> Activity
For the material below, return exactly the lines starting at the one holding "Акция (1094, 334)" and ending at the one holding "60 (578, 1441)", counting both as part of the range.

> Input
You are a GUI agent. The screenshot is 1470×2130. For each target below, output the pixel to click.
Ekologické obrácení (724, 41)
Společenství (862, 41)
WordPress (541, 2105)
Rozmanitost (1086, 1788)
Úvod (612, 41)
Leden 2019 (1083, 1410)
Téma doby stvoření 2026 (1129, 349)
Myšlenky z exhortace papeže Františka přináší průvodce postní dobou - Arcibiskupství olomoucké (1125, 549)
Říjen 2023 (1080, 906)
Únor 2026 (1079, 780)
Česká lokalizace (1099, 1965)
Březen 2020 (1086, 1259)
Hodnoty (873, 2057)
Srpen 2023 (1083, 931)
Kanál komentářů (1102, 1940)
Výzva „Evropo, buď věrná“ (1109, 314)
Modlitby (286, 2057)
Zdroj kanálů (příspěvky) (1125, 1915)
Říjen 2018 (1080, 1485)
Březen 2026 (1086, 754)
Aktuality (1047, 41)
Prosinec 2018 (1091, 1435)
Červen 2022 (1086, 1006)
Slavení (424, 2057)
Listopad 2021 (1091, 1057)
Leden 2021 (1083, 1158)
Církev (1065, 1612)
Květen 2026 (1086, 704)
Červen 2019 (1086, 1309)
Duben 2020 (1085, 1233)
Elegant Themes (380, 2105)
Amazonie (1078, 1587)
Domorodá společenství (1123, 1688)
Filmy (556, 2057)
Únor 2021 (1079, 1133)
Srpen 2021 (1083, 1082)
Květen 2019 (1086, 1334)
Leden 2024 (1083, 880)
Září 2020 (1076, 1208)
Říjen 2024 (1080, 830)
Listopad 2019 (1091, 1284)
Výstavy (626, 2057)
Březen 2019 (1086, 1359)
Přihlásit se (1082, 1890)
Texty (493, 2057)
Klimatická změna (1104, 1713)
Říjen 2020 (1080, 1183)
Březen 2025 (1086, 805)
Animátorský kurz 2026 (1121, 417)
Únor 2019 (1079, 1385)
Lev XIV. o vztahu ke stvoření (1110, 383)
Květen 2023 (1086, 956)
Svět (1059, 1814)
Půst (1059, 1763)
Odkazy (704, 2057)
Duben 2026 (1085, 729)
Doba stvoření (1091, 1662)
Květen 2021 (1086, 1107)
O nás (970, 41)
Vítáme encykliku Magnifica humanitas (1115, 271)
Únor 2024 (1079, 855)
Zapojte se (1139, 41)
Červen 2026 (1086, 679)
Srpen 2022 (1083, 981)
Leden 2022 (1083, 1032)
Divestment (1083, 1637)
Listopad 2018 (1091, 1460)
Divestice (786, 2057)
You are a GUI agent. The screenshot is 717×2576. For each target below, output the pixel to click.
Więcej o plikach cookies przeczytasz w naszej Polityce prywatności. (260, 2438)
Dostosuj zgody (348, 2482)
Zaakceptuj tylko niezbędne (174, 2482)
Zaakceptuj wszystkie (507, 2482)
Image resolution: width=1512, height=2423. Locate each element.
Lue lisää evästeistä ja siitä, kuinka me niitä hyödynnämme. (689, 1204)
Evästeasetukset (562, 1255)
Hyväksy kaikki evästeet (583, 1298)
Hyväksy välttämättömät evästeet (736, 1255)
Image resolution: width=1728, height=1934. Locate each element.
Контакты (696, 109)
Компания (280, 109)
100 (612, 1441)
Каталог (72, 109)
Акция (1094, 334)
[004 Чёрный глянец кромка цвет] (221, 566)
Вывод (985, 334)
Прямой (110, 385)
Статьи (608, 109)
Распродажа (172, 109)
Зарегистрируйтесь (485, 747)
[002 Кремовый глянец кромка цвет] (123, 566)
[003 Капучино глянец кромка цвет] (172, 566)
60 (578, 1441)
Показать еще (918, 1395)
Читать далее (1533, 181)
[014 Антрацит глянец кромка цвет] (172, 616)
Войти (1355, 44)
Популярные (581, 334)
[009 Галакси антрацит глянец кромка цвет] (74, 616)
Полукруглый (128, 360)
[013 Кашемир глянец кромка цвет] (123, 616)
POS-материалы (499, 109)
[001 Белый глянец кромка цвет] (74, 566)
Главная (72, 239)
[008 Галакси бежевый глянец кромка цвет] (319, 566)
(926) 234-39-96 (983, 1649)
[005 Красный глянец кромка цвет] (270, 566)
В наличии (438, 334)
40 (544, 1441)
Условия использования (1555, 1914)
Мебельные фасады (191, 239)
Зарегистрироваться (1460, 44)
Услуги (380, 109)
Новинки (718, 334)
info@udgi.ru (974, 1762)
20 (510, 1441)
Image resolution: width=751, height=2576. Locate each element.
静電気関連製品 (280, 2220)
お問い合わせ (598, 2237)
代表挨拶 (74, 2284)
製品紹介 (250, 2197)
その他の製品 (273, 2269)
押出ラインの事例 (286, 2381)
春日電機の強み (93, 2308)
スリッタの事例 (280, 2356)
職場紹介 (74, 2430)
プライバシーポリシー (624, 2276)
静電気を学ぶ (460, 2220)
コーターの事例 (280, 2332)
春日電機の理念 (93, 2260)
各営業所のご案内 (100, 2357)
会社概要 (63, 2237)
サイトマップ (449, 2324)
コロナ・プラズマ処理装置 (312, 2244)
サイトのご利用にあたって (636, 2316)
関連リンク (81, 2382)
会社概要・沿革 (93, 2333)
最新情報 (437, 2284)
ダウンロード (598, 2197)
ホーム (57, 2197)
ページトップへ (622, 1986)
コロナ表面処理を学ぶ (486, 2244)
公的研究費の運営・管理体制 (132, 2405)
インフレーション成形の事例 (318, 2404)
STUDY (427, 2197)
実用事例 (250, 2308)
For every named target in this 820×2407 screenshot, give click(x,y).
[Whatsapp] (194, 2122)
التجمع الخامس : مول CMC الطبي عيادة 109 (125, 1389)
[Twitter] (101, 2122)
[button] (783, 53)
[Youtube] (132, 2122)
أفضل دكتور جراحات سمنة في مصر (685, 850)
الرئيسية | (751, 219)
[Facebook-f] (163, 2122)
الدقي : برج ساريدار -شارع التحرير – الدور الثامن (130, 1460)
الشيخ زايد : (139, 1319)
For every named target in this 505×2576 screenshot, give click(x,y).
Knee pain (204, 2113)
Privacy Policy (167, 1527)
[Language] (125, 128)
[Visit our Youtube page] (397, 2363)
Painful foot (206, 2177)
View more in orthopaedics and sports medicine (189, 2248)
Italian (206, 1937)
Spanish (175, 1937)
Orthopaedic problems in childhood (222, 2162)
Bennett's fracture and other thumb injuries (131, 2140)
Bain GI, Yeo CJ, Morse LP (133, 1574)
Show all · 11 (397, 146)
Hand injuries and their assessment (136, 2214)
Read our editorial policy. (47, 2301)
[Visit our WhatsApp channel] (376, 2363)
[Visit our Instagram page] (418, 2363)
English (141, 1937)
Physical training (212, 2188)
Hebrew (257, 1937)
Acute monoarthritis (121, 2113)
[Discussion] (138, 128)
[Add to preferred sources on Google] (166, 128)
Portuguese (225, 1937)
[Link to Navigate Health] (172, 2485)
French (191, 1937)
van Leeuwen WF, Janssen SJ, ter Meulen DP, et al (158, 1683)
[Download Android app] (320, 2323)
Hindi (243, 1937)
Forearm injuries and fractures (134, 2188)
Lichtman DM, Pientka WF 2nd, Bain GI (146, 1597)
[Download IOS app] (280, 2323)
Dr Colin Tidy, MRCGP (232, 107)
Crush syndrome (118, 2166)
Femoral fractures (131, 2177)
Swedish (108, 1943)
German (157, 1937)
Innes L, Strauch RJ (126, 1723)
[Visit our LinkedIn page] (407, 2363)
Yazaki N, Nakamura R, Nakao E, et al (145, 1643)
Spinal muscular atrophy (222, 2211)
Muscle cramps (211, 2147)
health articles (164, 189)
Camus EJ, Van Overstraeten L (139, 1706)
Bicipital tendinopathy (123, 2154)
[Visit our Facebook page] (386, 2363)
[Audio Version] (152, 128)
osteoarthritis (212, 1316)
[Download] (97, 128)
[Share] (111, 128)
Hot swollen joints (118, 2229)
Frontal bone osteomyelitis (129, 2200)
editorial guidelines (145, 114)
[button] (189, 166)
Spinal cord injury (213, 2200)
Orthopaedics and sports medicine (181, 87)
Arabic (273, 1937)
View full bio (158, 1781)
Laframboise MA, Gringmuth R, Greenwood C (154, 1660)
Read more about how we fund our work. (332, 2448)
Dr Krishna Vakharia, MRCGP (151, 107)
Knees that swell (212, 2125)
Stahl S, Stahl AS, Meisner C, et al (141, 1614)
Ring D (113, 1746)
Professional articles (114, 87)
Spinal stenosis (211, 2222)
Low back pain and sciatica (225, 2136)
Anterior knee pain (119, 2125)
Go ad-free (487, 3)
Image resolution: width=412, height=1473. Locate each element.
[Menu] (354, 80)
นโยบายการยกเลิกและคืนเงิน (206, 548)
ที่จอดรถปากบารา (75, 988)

> Answer space
Акция (1094, 334)
[004 Чёрный глянец кромка цвет] (221, 566)
Вывод (985, 334)
Прямой (110, 385)
Статьи (608, 109)
Распродажа (172, 109)
Зарегистрируйтесь (485, 747)
[002 Кремовый глянец кромка цвет] (123, 566)
[003 Капучино глянец кромка цвет] (172, 566)
60 (578, 1441)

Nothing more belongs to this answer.